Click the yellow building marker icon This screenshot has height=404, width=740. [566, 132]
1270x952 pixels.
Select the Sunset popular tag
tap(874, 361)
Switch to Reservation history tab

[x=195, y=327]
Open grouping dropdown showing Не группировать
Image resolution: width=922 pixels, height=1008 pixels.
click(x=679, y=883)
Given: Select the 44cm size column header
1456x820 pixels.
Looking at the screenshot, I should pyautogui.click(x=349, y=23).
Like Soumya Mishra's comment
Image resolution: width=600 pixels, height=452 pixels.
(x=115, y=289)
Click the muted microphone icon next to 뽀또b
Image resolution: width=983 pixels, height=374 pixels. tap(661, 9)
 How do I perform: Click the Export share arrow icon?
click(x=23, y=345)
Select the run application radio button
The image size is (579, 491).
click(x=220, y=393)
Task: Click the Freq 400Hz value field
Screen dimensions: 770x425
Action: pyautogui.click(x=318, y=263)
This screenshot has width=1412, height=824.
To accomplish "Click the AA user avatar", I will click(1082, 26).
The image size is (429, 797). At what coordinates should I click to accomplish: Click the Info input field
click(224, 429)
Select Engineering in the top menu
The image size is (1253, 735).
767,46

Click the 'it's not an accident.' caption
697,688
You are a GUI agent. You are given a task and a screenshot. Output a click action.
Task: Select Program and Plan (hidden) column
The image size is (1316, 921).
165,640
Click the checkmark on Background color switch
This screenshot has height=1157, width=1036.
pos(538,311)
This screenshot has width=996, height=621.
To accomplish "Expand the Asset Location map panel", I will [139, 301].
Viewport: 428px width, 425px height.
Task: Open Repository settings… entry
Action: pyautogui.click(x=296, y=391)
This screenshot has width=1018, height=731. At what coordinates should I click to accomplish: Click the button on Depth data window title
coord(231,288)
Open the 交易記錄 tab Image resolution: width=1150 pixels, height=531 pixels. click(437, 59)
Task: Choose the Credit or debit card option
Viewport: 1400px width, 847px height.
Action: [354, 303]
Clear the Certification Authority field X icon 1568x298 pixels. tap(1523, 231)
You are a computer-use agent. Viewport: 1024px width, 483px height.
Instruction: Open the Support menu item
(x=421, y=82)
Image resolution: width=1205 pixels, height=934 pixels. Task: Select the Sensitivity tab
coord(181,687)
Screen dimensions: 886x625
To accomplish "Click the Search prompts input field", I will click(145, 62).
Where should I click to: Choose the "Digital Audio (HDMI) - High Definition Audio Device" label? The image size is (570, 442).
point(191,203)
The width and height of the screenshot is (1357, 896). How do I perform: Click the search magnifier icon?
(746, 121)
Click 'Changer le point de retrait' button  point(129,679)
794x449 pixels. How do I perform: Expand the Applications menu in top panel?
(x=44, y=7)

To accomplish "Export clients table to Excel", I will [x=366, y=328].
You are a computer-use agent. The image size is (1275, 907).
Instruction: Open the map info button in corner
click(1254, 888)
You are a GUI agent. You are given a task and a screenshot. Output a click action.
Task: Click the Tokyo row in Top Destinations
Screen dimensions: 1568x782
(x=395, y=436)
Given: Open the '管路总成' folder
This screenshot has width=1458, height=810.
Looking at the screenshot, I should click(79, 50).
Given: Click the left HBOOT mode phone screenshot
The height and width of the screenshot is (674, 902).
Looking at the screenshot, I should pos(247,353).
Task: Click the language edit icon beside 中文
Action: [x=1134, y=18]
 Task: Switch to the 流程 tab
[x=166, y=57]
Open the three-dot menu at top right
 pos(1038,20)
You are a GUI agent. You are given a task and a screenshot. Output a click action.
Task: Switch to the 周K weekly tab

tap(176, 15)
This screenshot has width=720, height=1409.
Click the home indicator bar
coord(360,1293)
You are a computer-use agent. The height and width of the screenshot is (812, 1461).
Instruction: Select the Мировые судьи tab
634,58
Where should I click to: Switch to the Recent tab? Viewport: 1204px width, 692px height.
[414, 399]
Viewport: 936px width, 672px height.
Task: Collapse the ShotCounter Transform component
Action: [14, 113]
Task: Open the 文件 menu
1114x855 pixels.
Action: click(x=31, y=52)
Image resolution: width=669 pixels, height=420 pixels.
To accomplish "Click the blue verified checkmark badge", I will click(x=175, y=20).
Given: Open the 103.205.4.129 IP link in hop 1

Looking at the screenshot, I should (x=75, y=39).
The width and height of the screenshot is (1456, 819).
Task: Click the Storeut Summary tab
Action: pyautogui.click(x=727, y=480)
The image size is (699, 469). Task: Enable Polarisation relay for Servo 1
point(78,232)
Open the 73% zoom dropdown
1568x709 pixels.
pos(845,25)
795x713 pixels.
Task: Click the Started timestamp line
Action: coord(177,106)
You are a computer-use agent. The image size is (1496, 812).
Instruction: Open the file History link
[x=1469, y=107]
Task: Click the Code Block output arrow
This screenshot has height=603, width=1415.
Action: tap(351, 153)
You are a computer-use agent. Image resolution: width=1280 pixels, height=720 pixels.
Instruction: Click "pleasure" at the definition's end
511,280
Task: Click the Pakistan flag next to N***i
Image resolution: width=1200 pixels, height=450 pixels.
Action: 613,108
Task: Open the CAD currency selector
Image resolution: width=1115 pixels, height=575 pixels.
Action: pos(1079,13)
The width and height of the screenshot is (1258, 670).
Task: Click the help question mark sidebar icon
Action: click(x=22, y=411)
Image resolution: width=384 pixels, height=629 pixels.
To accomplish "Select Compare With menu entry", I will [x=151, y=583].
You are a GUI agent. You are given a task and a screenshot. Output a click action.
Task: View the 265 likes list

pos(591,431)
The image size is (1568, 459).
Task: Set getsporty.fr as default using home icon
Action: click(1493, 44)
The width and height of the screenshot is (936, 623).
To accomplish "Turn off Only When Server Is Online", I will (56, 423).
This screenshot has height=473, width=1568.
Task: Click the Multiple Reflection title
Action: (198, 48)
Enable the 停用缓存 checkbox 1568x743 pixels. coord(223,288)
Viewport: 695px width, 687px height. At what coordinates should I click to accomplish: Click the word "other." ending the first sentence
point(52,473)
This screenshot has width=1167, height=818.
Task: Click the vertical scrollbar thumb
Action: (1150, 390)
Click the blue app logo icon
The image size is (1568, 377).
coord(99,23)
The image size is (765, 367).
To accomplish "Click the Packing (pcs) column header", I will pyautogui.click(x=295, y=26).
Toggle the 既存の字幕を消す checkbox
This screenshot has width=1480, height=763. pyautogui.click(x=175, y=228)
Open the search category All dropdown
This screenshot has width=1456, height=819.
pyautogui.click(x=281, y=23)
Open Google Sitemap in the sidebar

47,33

Your objective ▸ All records above must be set down exactly, please.

Solution to this exercise ▸
Click the yellow building marker icon This screenshot has height=404, width=740. [566, 132]
1270x952 pixels.
Select the Sunset popular tag
tap(874, 361)
Switch to Reservation history tab

[x=195, y=327]
Open grouping dropdown showing Не группировать
Image resolution: width=922 pixels, height=1008 pixels.
click(x=679, y=883)
Given: Select the 44cm size column header
1456x820 pixels.
Looking at the screenshot, I should pyautogui.click(x=349, y=23).
Like Soumya Mishra's comment
Image resolution: width=600 pixels, height=452 pixels.
(x=115, y=289)
Click the muted microphone icon next to 뽀또b
Image resolution: width=983 pixels, height=374 pixels. tap(661, 9)
 How do I perform: Click the Export share arrow icon?
click(x=23, y=345)
Select the run application radio button
The image size is (579, 491).
click(x=220, y=393)
Task: Click the Freq 400Hz value field
Screen dimensions: 770x425
Action: pyautogui.click(x=318, y=263)
This screenshot has width=1412, height=824.
To accomplish "Click the AA user avatar", I will click(1082, 26).
The image size is (429, 797). At what coordinates should I click to accomplish: Click the Info input field
click(224, 429)
Select Engineering in the top menu
The image size is (1253, 735).
767,46

Click the 'it's not an accident.' caption
697,688
You are a GUI agent. You are given a task and a screenshot. Output a click action.
Task: Select Program and Plan (hidden) column
The image size is (1316, 921).
165,640
Click the checkmark on Background color switch
This screenshot has height=1157, width=1036.
pos(538,311)
This screenshot has width=996, height=621.
To accomplish "Expand the Asset Location map panel", I will [139, 301].
Viewport: 428px width, 425px height.
Task: Open Repository settings… entry
Action: pyautogui.click(x=296, y=391)
This screenshot has width=1018, height=731. At what coordinates should I click to accomplish: Click the button on Depth data window title
coord(231,288)
Open the 交易記錄 tab Image resolution: width=1150 pixels, height=531 pixels. click(437, 59)
Task: Choose the Credit or debit card option
Viewport: 1400px width, 847px height.
Action: [354, 303]
Clear the Certification Authority field X icon 1568x298 pixels. tap(1523, 231)
You are a computer-use agent. Viewport: 1024px width, 483px height.
Instruction: Open the Support menu item
(x=421, y=82)
Image resolution: width=1205 pixels, height=934 pixels. Task: Select the Sensitivity tab
coord(181,687)
Screen dimensions: 886x625
To accomplish "Click the Search prompts input field", I will click(145, 62).
Where should I click to: Choose the "Digital Audio (HDMI) - High Definition Audio Device" label? The image size is (570, 442).
point(191,203)
The width and height of the screenshot is (1357, 896). How do I perform: Click the search magnifier icon?
(746, 121)
Click 'Changer le point de retrait' button  point(129,679)
794x449 pixels. How do I perform: Expand the Applications menu in top panel?
(x=44, y=7)

To accomplish "Export clients table to Excel", I will [x=366, y=328].
You are a computer-use agent. The image size is (1275, 907).
Instruction: Open the map info button in corner
click(1254, 888)
You are a GUI agent. You are given a task and a screenshot. Output a click action.
Task: Click the Tokyo row in Top Destinations
Screen dimensions: 1568x782
(x=395, y=436)
Given: Open the '管路总成' folder
This screenshot has width=1458, height=810.
Looking at the screenshot, I should click(79, 50).
Given: Click the left HBOOT mode phone screenshot
The height and width of the screenshot is (674, 902).
Looking at the screenshot, I should pos(247,353).
Task: Click the language edit icon beside 中文
Action: [x=1134, y=18]
 Task: Switch to the 流程 tab
[x=166, y=57]
Open the three-dot menu at top right
 pos(1038,20)
You are a GUI agent. You are given a task and a screenshot. Output a click action.
Task: Switch to the 周K weekly tab

tap(176, 15)
This screenshot has width=720, height=1409.
Click the home indicator bar
coord(360,1293)
You are a computer-use agent. The height and width of the screenshot is (812, 1461).
Instruction: Select the Мировые судьи tab
634,58
Where should I click to: Switch to the Recent tab? Viewport: 1204px width, 692px height.
[414, 399]
Viewport: 936px width, 672px height.
Task: Collapse the ShotCounter Transform component
Action: [14, 113]
Task: Open the 文件 menu
1114x855 pixels.
Action: click(x=31, y=52)
Image resolution: width=669 pixels, height=420 pixels.
To accomplish "Click the blue verified checkmark badge", I will click(x=175, y=20).
Given: Open the 103.205.4.129 IP link in hop 1

Looking at the screenshot, I should (x=75, y=39).
The width and height of the screenshot is (1456, 819).
Task: Click the Storeut Summary tab
Action: pyautogui.click(x=727, y=480)
The image size is (699, 469). Task: Enable Polarisation relay for Servo 1
point(78,232)
Open the 73% zoom dropdown
1568x709 pixels.
pos(845,25)
795x713 pixels.
Task: Click the Started timestamp line
Action: coord(177,106)
You are a computer-use agent. The image size is (1496, 812).
Instruction: Open the file History link
[x=1469, y=107]
Task: Click the Code Block output arrow
This screenshot has height=603, width=1415.
Action: tap(351, 153)
You are a computer-use agent. Image resolution: width=1280 pixels, height=720 pixels.
Instruction: Click "pleasure" at the definition's end
511,280
Task: Click the Pakistan flag next to N***i
Image resolution: width=1200 pixels, height=450 pixels.
Action: 613,108
Task: Open the CAD currency selector
Image resolution: width=1115 pixels, height=575 pixels.
Action: pos(1079,13)
The width and height of the screenshot is (1258, 670).
Task: Click the help question mark sidebar icon
Action: click(x=22, y=411)
Image resolution: width=384 pixels, height=629 pixels.
To accomplish "Select Compare With menu entry", I will [x=151, y=583].
You are a GUI agent. You are given a task and a screenshot. Output a click action.
Task: View the 265 likes list

pos(591,431)
The image size is (1568, 459).
Task: Set getsporty.fr as default using home icon
Action: click(1493, 44)
The width and height of the screenshot is (936, 623).
To accomplish "Turn off Only When Server Is Online", I will (56, 423).
This screenshot has height=473, width=1568.
Task: Click the Multiple Reflection title
Action: (198, 48)
Enable the 停用缓存 checkbox 1568x743 pixels. coord(223,288)
Viewport: 695px width, 687px height. At what coordinates should I click to accomplish: Click the word "other." ending the first sentence
point(52,473)
This screenshot has width=1167, height=818.
Task: Click the vertical scrollbar thumb
Action: (1150, 390)
Click the blue app logo icon
The image size is (1568, 377).
coord(99,23)
The image size is (765, 367).
To accomplish "Click the Packing (pcs) column header", I will pyautogui.click(x=295, y=26).
Toggle the 既存の字幕を消す checkbox
This screenshot has width=1480, height=763. pyautogui.click(x=175, y=228)
Open the search category All dropdown
This screenshot has width=1456, height=819.
pyautogui.click(x=281, y=23)
Open Google Sitemap in the sidebar

47,33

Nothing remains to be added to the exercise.